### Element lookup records
________

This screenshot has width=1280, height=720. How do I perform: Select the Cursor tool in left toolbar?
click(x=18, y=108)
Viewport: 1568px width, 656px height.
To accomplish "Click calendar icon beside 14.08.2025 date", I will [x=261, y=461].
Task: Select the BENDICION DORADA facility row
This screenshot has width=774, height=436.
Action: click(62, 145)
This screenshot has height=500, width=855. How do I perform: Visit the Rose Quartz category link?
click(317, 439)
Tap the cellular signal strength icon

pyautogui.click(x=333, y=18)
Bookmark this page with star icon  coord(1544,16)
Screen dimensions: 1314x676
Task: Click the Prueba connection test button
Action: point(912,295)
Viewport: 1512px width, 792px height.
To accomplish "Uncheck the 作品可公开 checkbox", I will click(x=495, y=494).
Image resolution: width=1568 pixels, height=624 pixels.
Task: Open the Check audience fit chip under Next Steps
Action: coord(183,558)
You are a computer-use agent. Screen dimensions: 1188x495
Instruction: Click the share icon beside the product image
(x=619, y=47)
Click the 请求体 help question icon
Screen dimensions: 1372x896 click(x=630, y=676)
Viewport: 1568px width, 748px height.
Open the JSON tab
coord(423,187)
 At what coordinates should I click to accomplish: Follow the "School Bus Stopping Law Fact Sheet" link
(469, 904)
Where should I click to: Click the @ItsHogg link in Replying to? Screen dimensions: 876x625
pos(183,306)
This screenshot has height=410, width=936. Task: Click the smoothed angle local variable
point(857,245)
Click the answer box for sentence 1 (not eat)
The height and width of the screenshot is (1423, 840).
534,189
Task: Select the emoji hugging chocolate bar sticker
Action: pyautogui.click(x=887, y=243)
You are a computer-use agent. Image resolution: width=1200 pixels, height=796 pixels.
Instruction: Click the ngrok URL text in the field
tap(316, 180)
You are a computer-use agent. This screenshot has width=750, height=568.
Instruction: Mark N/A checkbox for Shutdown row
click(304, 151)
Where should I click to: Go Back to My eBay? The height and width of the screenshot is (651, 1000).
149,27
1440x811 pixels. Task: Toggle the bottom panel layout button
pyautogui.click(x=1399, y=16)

________

### AIM OF THE TASK
Reproduce every line of the material above, character for character.

### RESULT OF THIS TASK
This screenshot has width=1280, height=720. How do I perform: Select the Cursor tool in left toolbar?
click(x=18, y=108)
Viewport: 1568px width, 656px height.
To accomplish "Click calendar icon beside 14.08.2025 date", I will [x=261, y=461].
Task: Select the BENDICION DORADA facility row
This screenshot has width=774, height=436.
Action: click(62, 145)
This screenshot has height=500, width=855. How do I perform: Visit the Rose Quartz category link?
click(317, 439)
Tap the cellular signal strength icon

pyautogui.click(x=333, y=18)
Bookmark this page with star icon  coord(1544,16)
Screen dimensions: 1314x676
Task: Click the Prueba connection test button
Action: point(912,295)
Viewport: 1512px width, 792px height.
To accomplish "Uncheck the 作品可公开 checkbox", I will click(x=495, y=494).
Image resolution: width=1568 pixels, height=624 pixels.
Task: Open the Check audience fit chip under Next Steps
Action: coord(183,558)
You are a computer-use agent. Screen dimensions: 1188x495
Instruction: Click the share icon beside the product image
(x=619, y=47)
Click the 请求体 help question icon
Screen dimensions: 1372x896 click(x=630, y=676)
Viewport: 1568px width, 748px height.
Open the JSON tab
coord(423,187)
 At what coordinates should I click to accomplish: Follow the "School Bus Stopping Law Fact Sheet" link
(469, 904)
Where should I click to: Click the @ItsHogg link in Replying to? Screen dimensions: 876x625
pos(183,306)
This screenshot has height=410, width=936. Task: Click the smoothed angle local variable
point(857,245)
Click the answer box for sentence 1 (not eat)
The height and width of the screenshot is (1423, 840).
534,189
Task: Select the emoji hugging chocolate bar sticker
Action: pyautogui.click(x=887, y=243)
You are a computer-use agent. Image resolution: width=1200 pixels, height=796 pixels.
Instruction: Click the ngrok URL text in the field
tap(316, 180)
You are a computer-use agent. This screenshot has width=750, height=568.
Instruction: Mark N/A checkbox for Shutdown row
click(304, 151)
Where should I click to: Go Back to My eBay? The height and width of the screenshot is (651, 1000).
149,27
1440x811 pixels. Task: Toggle the bottom panel layout button
pyautogui.click(x=1399, y=16)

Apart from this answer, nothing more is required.